Continue the text about the One Workplace furniture dealership, starting right after its final sentence.

§ **Passage to read**:
======

= One Workplace =

Commercial office furniture dealership in Northern California
One Workplace is a commercial workplace performance provider on the West Coast. It is headquartered in Santa Clara, California and has regional offices in Oakland, California, San Francisco, California, Sacramento, California, Salinas, California, Seattle, Washington, and Spokane, Washington. One Workplace sells office furniture, audiovisual systems, decor, architectural products, and experiential design. In addition, it offers workplace and culture consulting, hospitality services, and project management services, including moves/add/changes and workspace decommissioning. It is a privately held company.

======

§ **Study material**:
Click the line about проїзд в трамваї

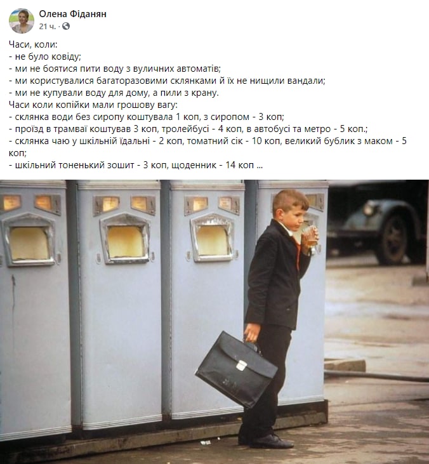(188, 129)
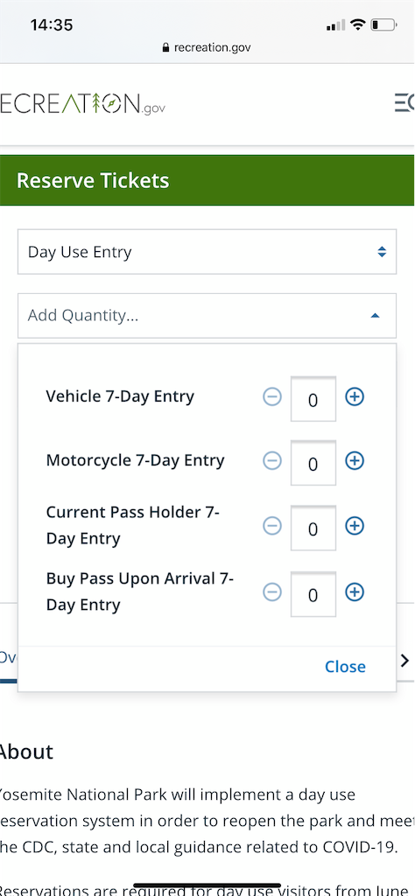Close the quantity selection panel
This screenshot has height=896, width=415.
pos(345,666)
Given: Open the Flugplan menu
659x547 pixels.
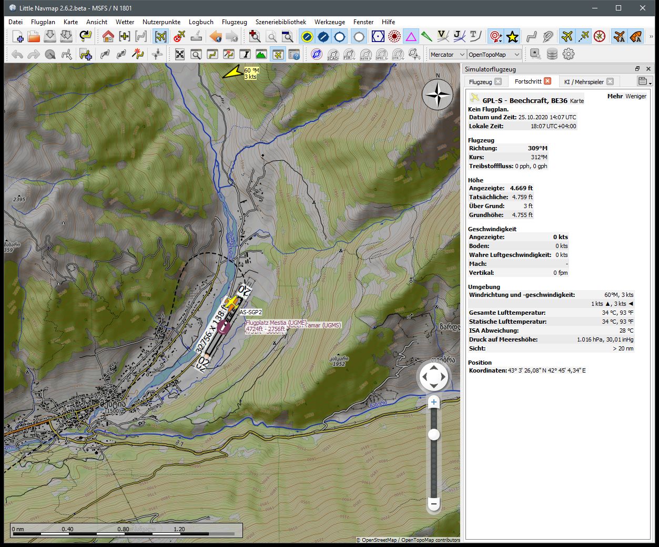Looking at the screenshot, I should pyautogui.click(x=43, y=22).
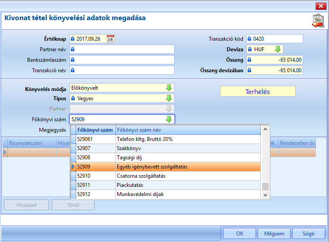This screenshot has width=329, height=242.
Task: Click the lock icon in Bankszámlaszám field
Action: [x=73, y=60]
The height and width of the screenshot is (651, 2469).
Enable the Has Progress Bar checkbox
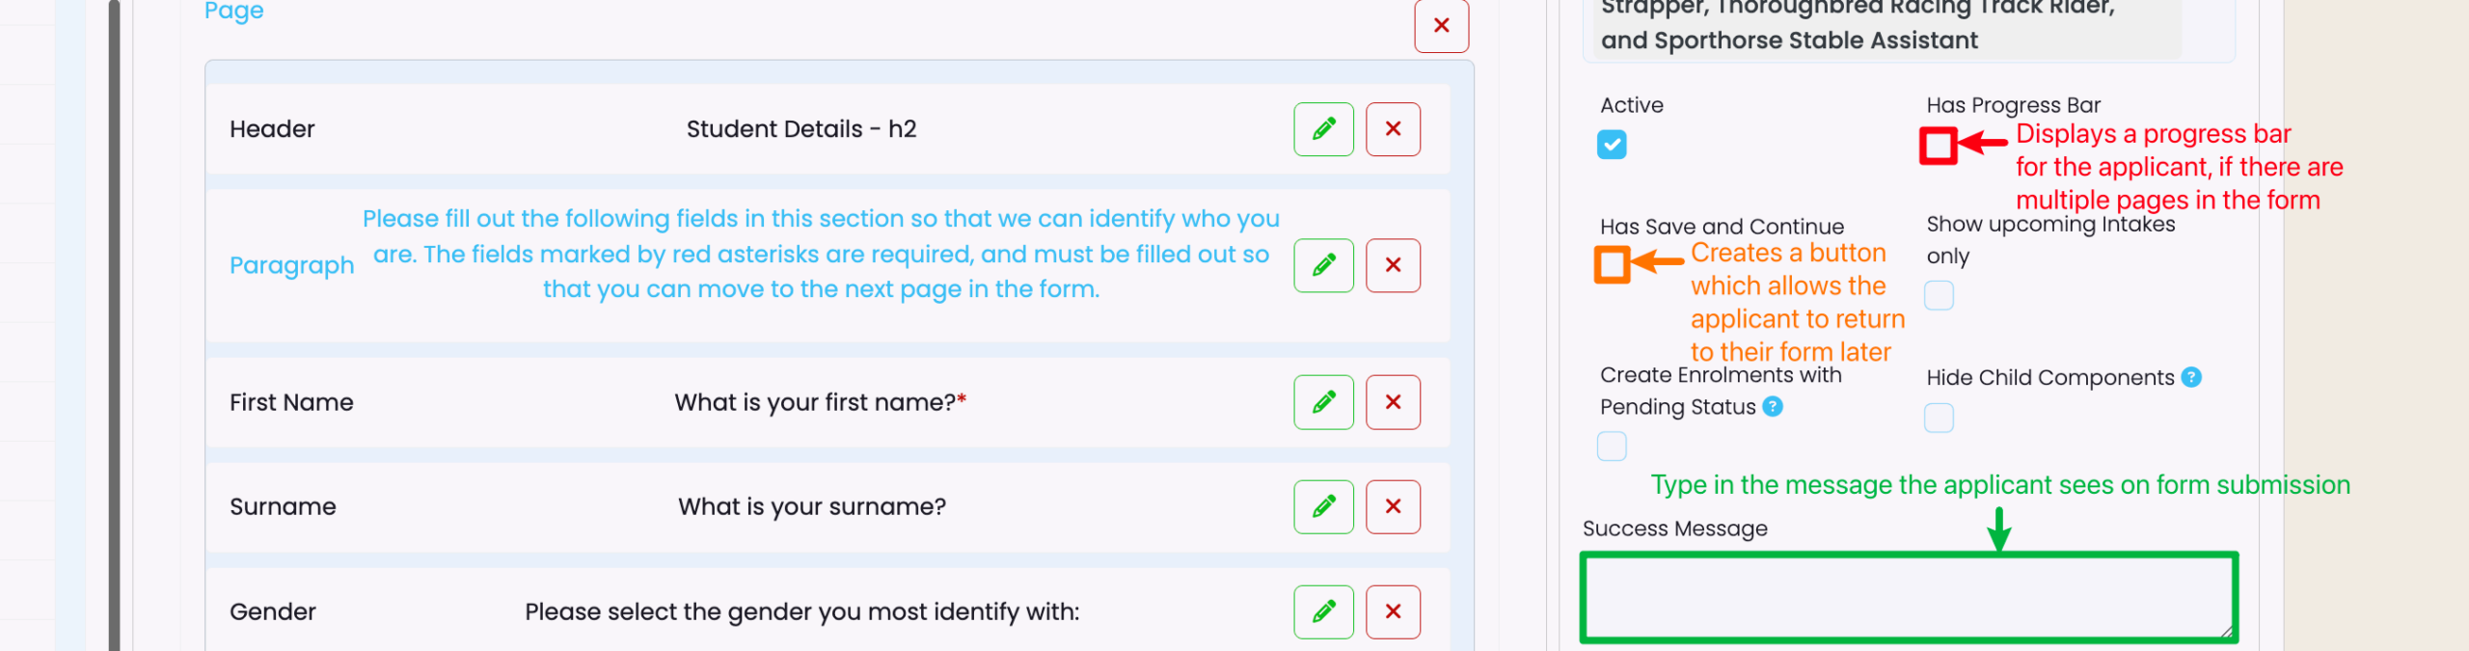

======

§ **Task response**:
== History ==
One Workplace opened in 1925 in downtown San Jose, California as a family-owned bookstore. Its original name was Lindsay’s. Soon the company began to sell office supplies. When the Ferrari family purchased partial ownership, its name became Lindsay Ferrari and the company transitioned to selling office furniture. The Ferrari’s acquired complete ownership of Lindsay Ferrari and the company’s name became One Workplace.

One Workplace works with several vertical markets, including education, healthcare, corporate offices, government, bioscience, senior living, and small businesses. In November 2008, the company launched two separate divisions: Synergy 4 Health (today known as One Workplace Healthcare) and Architectural Environments.